For a majority of people, even the idea of how to confront someone becomes a stressful experience. However, it’s important to confront others when their behavior or action affects you. Before the confrontation, it’s important to strategize about it so that emotions don’t take the best of you and make you more resistant to such future confrontations. Moreover, running away from confrontation can lead to the building up of emotions that might explode disproportionately at inappropriate moments and may add up to more problems.
Hence, confrontation seems difficult, but is a necessary step to acknowledge your situation and be honest about it to the other person. When done effectively, it can even help in building positive feedback that helps both of you to grow.
So, how to confront someone? The best hack is to use the 3 confrontational “I” statements in 3 steps. The steps are:
- Using “I” statements to describe the other person’s behavior: Explain what you are confronting them for in a calm manner. Before doing this, you need to do a little homework and reexamine your facts so that you don’t confront anyone on assumptions and feelings. For example, if you wanted to confront your partner for cheating on you. You can start with, “I know that you are cheating on me, I know this because I saw your online chats”
- Using “I” statements to describe their behavior’s impact: Explain how their behavior has impacted or hurt you. Try to be honest about your feelings and convey what you are feeling now as you are confronting them. For example, “I know that you are cheating on me, I know this because I saw your online chats. It’s making me really sad and I feel betrayed, even now I feel miserable and..”
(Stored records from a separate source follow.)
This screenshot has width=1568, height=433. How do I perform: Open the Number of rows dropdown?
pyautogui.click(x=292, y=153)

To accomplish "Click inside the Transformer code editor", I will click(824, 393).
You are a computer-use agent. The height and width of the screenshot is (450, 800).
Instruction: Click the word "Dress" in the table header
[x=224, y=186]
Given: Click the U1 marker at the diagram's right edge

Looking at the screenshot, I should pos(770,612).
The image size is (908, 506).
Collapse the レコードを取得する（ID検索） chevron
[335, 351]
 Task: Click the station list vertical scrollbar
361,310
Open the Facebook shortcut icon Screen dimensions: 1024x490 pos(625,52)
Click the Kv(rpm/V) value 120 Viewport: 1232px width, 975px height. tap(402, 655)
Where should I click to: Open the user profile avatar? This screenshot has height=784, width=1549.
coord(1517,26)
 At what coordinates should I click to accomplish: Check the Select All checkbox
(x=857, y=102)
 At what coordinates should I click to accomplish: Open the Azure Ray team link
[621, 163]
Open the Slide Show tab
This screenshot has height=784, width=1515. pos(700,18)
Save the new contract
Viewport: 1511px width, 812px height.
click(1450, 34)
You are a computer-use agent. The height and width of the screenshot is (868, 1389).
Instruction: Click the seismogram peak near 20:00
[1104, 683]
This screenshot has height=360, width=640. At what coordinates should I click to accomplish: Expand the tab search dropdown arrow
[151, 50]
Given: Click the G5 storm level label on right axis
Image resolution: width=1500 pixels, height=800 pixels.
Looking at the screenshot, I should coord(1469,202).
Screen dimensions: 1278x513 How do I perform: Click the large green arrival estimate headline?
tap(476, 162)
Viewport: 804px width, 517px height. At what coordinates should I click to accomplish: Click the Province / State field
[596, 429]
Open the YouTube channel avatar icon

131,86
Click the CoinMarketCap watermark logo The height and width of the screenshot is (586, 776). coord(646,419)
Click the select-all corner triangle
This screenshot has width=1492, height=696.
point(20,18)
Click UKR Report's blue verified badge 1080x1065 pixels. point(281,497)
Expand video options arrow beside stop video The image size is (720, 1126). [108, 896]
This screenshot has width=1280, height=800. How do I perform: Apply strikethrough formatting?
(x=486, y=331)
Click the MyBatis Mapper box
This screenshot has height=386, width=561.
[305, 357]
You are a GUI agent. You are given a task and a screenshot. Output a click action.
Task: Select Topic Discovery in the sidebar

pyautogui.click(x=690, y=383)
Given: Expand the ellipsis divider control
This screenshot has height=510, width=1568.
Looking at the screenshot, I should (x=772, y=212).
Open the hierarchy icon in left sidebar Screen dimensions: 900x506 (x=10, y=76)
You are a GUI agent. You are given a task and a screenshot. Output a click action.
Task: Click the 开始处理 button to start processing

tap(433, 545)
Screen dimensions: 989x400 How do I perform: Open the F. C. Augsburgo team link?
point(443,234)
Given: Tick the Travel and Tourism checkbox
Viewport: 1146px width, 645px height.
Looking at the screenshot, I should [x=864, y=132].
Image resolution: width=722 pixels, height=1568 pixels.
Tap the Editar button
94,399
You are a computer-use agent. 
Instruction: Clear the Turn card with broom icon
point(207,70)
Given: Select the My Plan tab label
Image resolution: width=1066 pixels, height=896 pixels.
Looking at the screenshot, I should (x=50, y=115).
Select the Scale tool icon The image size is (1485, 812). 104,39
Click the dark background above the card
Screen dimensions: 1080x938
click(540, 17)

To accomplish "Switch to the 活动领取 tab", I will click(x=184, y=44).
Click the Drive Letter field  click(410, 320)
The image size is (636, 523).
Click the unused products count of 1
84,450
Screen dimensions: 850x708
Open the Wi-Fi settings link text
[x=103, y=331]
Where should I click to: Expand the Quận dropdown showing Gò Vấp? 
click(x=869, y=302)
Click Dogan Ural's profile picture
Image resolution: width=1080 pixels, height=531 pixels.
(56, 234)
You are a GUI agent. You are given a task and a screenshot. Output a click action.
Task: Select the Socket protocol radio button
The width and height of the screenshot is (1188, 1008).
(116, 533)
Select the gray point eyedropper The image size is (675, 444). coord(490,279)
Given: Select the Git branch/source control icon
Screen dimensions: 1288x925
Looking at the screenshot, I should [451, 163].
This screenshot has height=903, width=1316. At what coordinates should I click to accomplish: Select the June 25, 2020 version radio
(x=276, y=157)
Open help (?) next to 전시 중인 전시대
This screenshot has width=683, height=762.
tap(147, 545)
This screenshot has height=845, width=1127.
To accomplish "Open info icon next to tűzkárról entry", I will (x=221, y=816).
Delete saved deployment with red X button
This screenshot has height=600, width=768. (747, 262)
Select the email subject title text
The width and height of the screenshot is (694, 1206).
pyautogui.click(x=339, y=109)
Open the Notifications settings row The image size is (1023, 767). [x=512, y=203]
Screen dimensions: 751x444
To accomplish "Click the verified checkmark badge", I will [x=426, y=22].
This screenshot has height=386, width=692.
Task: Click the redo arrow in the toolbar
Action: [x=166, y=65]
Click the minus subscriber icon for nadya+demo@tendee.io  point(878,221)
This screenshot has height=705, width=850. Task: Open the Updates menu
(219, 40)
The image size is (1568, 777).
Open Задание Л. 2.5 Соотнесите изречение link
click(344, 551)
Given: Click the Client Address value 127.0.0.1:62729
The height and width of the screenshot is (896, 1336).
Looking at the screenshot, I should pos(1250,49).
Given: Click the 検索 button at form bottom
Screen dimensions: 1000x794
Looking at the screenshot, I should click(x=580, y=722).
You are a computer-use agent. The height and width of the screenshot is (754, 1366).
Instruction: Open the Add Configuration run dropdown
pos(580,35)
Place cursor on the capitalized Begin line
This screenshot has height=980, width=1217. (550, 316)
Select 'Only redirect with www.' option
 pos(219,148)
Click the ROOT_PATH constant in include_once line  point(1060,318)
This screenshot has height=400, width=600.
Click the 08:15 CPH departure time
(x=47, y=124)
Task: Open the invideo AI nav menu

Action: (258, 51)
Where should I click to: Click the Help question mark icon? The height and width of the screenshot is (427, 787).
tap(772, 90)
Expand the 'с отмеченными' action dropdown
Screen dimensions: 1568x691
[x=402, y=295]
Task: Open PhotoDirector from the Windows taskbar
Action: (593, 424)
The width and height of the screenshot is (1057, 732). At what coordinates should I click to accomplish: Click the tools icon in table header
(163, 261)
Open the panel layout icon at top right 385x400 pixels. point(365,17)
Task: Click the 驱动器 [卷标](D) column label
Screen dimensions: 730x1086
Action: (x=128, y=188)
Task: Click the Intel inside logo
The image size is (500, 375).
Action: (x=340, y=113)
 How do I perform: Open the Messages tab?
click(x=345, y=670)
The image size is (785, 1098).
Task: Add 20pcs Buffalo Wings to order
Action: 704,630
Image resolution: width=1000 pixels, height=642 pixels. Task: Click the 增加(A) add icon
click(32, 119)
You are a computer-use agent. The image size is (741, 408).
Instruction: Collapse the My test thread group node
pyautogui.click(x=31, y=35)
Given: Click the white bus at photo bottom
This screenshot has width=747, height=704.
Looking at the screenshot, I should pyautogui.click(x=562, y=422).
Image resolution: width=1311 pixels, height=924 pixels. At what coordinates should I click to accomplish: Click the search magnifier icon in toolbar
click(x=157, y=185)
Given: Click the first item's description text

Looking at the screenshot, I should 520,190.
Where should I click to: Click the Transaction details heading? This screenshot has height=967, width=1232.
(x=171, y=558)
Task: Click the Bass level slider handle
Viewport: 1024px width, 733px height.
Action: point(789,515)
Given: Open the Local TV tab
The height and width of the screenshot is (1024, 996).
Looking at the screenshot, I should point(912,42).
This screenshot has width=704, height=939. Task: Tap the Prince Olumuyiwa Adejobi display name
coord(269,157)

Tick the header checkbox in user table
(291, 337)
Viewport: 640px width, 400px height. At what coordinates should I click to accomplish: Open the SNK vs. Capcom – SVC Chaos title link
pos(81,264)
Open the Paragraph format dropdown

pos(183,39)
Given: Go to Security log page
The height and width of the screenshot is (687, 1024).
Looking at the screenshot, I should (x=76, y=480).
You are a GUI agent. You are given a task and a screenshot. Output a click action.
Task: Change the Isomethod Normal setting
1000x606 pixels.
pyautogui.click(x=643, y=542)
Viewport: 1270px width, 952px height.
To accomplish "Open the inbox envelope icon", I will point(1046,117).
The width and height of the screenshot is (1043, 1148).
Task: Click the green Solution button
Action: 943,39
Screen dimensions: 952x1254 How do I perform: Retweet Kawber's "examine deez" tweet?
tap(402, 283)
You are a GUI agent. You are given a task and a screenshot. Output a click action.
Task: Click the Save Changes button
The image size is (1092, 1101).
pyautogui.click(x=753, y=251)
- Using “I” statements to describe what you want: It’s important to state what you want from the other person or it would look like you only want to point out their mistake. You don’t need to try too hard to win the argument or get defensive on your facts, you can take a break or jump to another topic. Keep your confrontation simple and short.
Finishing the above example, the confrontation statement could be, “I know that you are cheating on me, I know this because I saw your online chats. It’s making me really sad and I feel betrayed, even now I feel miserable and alone. I want you to acknowledge your behavior and not talk to me until I want to”
Bonus tip: Be careful to not include what you believe or think that the other person is feeling or thinking as you are assuming that and it can shift the focus from confrontation to blame.